Use About / Skins to check that our measures are returning the correct values.

Getting the HTML / text

So what is the best way to get a copy of the text the site is returning to WebParser, so we can use that to create our RegExp? There are a few options...

View page source

If you connect to the site in your web browser, (Internet Explorer, Google Chrome, Firefox, whatever you use) you can right click and select "View page source" from the context menu. That will open a tab with the HTML code that the site is sending to the browser displayed as text. You can copy and paste that into a local text file on your PC, to use while you are working on your skin.

However... There is an issue that can cause this approach to give you some problems. Many websites will tailor the code that is output based on detecting the browser you are using. This is generally to ensure compatibility in many different browsers, not all of which support the standards for HTML / CSS / Javascript in quite the same way. The upshot of this is that what is returned to your Google Chrome browser may be different than what is returned to the WebParser measure.
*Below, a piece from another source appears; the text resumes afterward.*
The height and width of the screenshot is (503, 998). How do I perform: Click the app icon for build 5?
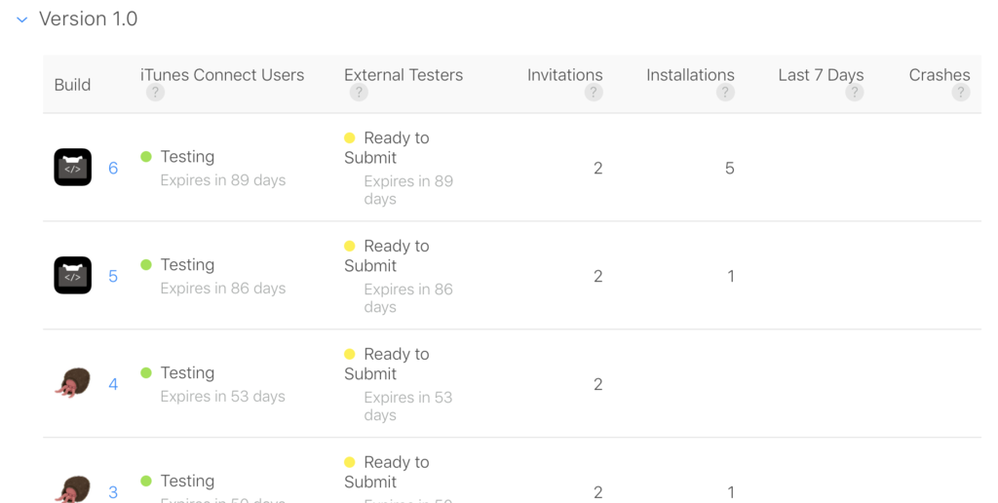pyautogui.click(x=73, y=276)
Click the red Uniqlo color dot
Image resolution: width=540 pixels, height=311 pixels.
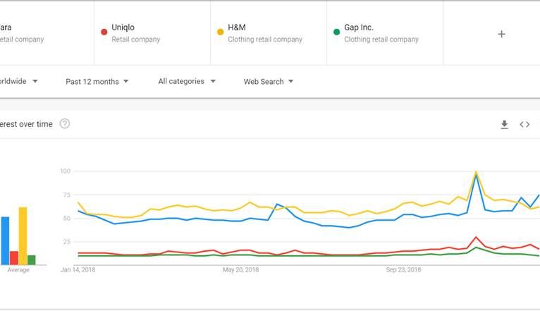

This can cause a lot of confusion and frustration. We recommend that you don't use "View page source" in your browser. There are more reliable methods...

Debug=2

If you set Debug=2 on the parent WebParser measure, (the one with the RegExp on it) and load the skin, it will create a text file WebParserDump.txt in the same folder as your skin .ini file. WebParserDump.txt is simply an exact copy of what the site sent to WebParser, and is an excellent resource when building your RegExp option.

[MeasureSite]
Measure=WebParser
URL=http://www.tell-my-ip.com/index.html
RegExp=
Debug=2

As you can see, we don't even have a RegExp option yet, just a WebParser measure that connects to the site and downloads the HTML to our WebParserDump.txt text file.

Open that file in your favorite text editor, and it can be used as a reference as you continue.

Note: When you are done building and testing your RegExp option, be sure to remove the Debug=2 line, so it isn't constantly downloading and writing that file as you actually use your skin.

This is a good approach. It ensures that you have exactly the same output from the site that WebParer gets, and if you "refresh" the skin from time to time you can be sure that it is also the most current version of the information from the site. However there is one more method that can be even more useful...

RainRegExp

RainRexExp is an add-on utility you can use with WebParser / Rainmeter to create, test and debug your RegExp regular expression options. The way the tool works is to actually connect to the site you are using in your URL option, download the text exactly as WebParser would see it, (it basically tells the site it IS WebParser) and give you a way to build and test your RegExp while seeing exactly what is being set in the StringIndex values.

Get the tool here: RainRegExp.zip. Simply unzip the files into any folder you desire, and run the RainRegExp.exe executable.

(1): Type or paste in the URL to connect to and press "Connect".

(2): The HTML / text returned by the site will be in this panel. You can scroll through it or use the "Search" capability to find the text you want to search for.

(3): Create your RegExp statement here. Click on "Parse" to test as you go. Once you are happy that your expression is working correctly, click on "Copy" to copy the entire RegExp to the Windows clipboard, so you can paste it in your skin.

(4): The output of the "Parse" test will be here. It will consist of the StringIndex number that will be assigned in WebParser and the current value based on the text from the site.

Hope this helps with creating and debugging those pesky RegExp statements.